The Ripple Effect toured bushland in the pleasant southern Dutch province of Brabant, about 100km southeast of Rotterdam, that is a toxic dumping ground for hundreds of criminal drug cooks churning out millions of pills in The Netherlands.
Thousands of pills cooked there are smuggled from the Port of Rotterdam to Australia and into the hands of young adults at music festivals at an extraordinary 10,000 per cent mark-up.
For every litre of MDMA cooked in a lab, 20 litres of waste product, often including potent substances such as hydrochloric and formic acid are dumped, Dutch authorities say.
Brabant forest ranger Erik de Jonge points a stern finger at young party people who express concern about climate change and the environment but support the lawless and toxic drug economy by swallowing ecstasy or MDMA at dance festivals or nightclubs.
“The trees, the plants are going dead,” Mr de Jonge said.

* Data segment *
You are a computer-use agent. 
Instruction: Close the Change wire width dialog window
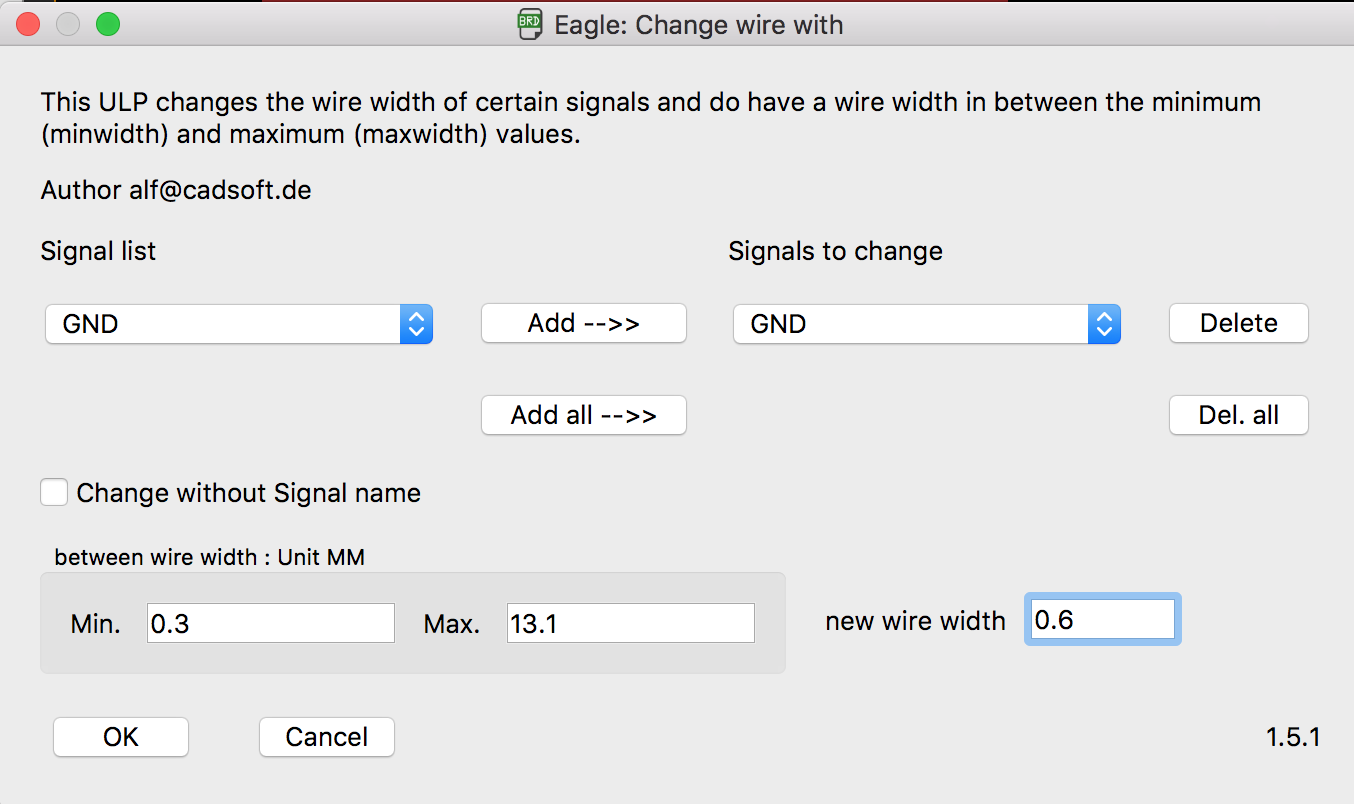[x=28, y=24]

* Complete the following *
- 1) How would the sentence "“The trees, the plants are going dead,” Mr de Jonge said." from the passage on ecstasy waste in Brabant read in Spanish?
- 2) Could you reproduce the stretch of the passage on ecstasy waste in Brabant from "The Ripple Effect" through "Dutch authorities say."?

* Solutions to the exercise *
- 1) «Los árboles, las plantas se están muriendo», dijo el señor de Jonge.

- 2)
The Ripple Effect toured bushland in the pleasant southern Dutch province of Brabant, about 100km southeast of Rotterdam, that is a toxic dumping ground for hundreds of criminal drug cooks churning out millions of pills in The Netherlands.
Thousands of pills cooked there are smuggled from the Port of Rotterdam to Australia and into the hands of young adults at music festivals at an extraordinary 10,000 per cent mark-up.
For every litre of MDMA cooked in a lab, 20 litres of waste product, often including potent substances such as hydrochloric and formic acid are dumped, Dutch authorities say.